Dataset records
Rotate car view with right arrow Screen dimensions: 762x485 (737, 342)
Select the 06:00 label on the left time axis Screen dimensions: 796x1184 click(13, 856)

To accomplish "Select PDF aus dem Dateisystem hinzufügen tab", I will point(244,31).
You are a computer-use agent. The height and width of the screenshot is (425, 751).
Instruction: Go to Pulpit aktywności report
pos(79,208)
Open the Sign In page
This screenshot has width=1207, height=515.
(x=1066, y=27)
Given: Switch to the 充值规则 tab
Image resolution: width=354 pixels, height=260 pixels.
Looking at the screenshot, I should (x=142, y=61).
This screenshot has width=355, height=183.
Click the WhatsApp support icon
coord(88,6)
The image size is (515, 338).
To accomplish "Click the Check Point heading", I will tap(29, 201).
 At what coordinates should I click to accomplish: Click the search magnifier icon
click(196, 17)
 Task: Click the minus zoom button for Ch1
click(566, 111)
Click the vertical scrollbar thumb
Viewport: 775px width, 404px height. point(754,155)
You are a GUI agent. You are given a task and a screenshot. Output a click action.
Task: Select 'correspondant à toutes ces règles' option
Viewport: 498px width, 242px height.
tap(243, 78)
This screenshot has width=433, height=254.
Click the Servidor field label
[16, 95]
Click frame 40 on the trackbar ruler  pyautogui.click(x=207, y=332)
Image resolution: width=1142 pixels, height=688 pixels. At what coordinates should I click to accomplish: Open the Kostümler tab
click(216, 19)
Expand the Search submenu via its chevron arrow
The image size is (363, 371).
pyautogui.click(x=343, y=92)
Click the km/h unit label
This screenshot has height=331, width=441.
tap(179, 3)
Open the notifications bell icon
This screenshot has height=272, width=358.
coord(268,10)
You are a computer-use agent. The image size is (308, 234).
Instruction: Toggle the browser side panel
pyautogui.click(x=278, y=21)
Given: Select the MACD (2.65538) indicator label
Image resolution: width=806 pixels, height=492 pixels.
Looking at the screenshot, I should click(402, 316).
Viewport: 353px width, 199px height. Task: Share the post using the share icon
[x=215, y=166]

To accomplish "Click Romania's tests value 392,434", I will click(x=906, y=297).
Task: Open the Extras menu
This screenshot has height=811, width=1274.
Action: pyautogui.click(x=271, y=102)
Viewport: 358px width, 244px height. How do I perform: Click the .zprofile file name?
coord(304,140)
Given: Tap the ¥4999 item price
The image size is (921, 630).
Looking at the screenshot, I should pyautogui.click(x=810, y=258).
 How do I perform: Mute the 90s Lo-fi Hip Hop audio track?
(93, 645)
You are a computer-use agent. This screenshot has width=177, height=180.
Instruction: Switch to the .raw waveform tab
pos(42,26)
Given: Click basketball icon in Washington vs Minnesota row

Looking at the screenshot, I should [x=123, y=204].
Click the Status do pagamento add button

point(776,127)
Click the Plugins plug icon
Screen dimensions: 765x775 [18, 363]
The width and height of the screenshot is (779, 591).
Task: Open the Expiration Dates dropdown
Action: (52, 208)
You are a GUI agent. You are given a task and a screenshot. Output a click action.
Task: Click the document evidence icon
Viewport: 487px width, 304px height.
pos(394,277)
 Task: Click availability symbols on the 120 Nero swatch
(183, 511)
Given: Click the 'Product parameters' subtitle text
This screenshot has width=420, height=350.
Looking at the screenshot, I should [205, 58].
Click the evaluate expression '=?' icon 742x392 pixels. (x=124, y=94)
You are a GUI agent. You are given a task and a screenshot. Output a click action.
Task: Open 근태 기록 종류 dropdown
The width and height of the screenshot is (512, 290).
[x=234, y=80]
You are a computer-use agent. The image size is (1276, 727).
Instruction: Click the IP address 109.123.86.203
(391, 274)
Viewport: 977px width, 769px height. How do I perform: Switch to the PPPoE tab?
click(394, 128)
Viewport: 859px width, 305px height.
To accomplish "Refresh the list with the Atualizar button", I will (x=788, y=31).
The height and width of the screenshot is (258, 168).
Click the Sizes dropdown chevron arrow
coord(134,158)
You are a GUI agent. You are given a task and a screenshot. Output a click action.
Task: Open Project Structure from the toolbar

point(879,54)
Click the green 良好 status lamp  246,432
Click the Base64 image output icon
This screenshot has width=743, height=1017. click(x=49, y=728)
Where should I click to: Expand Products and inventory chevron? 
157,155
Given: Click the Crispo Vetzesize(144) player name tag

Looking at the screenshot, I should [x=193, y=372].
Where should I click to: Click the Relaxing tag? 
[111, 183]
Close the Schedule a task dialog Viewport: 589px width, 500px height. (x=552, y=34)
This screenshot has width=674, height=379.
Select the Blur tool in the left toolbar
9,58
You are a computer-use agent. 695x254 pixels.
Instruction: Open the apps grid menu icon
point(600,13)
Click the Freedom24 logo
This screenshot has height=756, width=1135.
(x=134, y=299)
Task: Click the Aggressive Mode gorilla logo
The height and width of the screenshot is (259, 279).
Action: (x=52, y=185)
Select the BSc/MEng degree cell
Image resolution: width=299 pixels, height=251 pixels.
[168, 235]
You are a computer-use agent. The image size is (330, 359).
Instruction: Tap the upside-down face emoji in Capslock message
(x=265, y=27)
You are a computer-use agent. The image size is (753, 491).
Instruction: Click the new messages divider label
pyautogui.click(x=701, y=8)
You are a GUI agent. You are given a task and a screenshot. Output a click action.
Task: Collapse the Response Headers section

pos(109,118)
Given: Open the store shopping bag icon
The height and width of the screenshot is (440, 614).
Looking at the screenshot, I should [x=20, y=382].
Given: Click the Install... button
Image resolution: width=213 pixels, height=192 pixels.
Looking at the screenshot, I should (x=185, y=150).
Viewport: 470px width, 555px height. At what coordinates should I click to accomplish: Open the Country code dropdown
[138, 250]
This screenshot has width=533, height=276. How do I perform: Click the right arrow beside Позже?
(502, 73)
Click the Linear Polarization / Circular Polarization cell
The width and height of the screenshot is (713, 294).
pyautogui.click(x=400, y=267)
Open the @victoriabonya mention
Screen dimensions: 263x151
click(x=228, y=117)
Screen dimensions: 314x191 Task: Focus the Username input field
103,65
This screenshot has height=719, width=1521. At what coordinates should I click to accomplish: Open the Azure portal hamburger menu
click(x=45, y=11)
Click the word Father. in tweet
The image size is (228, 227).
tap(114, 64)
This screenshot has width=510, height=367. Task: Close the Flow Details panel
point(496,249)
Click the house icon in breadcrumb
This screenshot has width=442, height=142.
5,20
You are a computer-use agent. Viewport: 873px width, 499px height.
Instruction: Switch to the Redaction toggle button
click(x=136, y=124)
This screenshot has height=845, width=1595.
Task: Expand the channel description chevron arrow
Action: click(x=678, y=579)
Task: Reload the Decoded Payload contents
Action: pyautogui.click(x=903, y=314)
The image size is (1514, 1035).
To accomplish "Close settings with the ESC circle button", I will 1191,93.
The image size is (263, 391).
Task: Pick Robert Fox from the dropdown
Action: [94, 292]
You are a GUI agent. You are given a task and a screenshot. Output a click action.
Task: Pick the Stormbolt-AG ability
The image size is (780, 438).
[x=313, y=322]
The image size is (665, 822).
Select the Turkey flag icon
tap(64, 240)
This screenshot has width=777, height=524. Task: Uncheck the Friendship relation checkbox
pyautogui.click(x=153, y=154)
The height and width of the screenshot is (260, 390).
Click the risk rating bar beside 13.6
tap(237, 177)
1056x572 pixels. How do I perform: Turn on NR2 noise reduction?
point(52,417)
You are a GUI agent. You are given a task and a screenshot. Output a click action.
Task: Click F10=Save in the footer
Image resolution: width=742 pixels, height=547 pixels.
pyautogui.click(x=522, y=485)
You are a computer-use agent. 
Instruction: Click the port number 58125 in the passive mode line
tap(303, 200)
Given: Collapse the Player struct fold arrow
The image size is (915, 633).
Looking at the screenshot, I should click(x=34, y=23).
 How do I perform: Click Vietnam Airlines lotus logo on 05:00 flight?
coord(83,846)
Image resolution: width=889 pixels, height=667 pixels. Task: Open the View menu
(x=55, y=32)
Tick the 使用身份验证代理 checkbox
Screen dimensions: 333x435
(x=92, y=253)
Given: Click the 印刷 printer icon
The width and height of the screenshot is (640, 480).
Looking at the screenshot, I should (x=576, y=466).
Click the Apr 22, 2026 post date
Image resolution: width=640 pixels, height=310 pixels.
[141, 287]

▶ _Your instructions_
Repeat verbatim the opening run of entries, ending with the line that contains "You are a computer-use agent. The height".

▶ _Task result_
Rotate car view with right arrow Screen dimensions: 762x485 (737, 342)
Select the 06:00 label on the left time axis Screen dimensions: 796x1184 click(13, 856)

To accomplish "Select PDF aus dem Dateisystem hinzufügen tab", I will point(244,31).
You are a computer-use agent. The height and width of the screenshot is (425, 751).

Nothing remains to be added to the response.